The blue rectangles are the total immigrants. Various laws and events have shaped that curve, I first wanted to annotate it but I’ve decided against it. I just kept the Immigration Act which was in force between 1924 and 1965 and which largely explains the drastic drop in immigration in that time. 

Without any other variable to compete with it, you can clearly follow its story. 

Then, I’ve added the share of Europeans in all the immigrants. That’s another clear story: in the early 19th century, they made the bulk of the immigrants, but then, their share dropped sharply to around 15%. My guess, though, is that the shape of the first leg of this curve (from about 70% to over 90%) is due to the fact that many unidentified immigrants were really Europeans. 

For the title of the left axis, I’ve chosen naturalization over number of immigrants or another denomination because most of the “immigrants” of the last few decades are really people already residing in the USA which get naturalized.

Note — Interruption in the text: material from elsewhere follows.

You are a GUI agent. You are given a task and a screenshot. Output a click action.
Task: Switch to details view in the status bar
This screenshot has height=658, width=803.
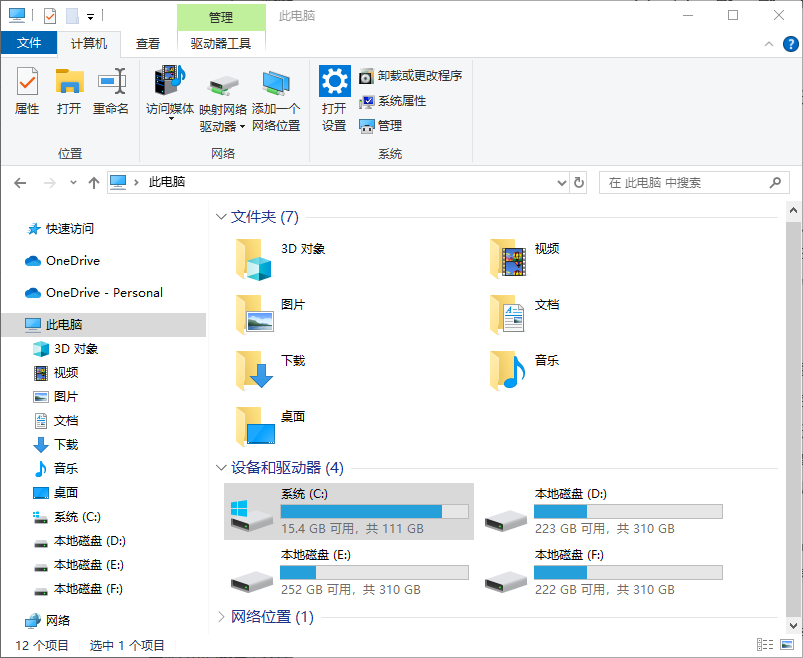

But that’s another contradiction in the dataset. In 1868, when the 14th amendment to the Constitution came into force, about 4 million former slaves became American citizens. They are not shown in the data. In 1924, the Native Americans who were not yet citizens were also granted citizenship. They too are not included int he dataset. However, since 1965, most “immigrants” are change of status migrants who were already in the USA. But then, we are to play with this dataset so that’s the best I could come up with.

Lastly, a few words about the design. I took some of the colours from a chart I really liked, by Viveka Weiley. In her chart she uses the MyriadPro font (guess she’s a Mac, but I’m a PC). I am using Frutiger which is quite similar.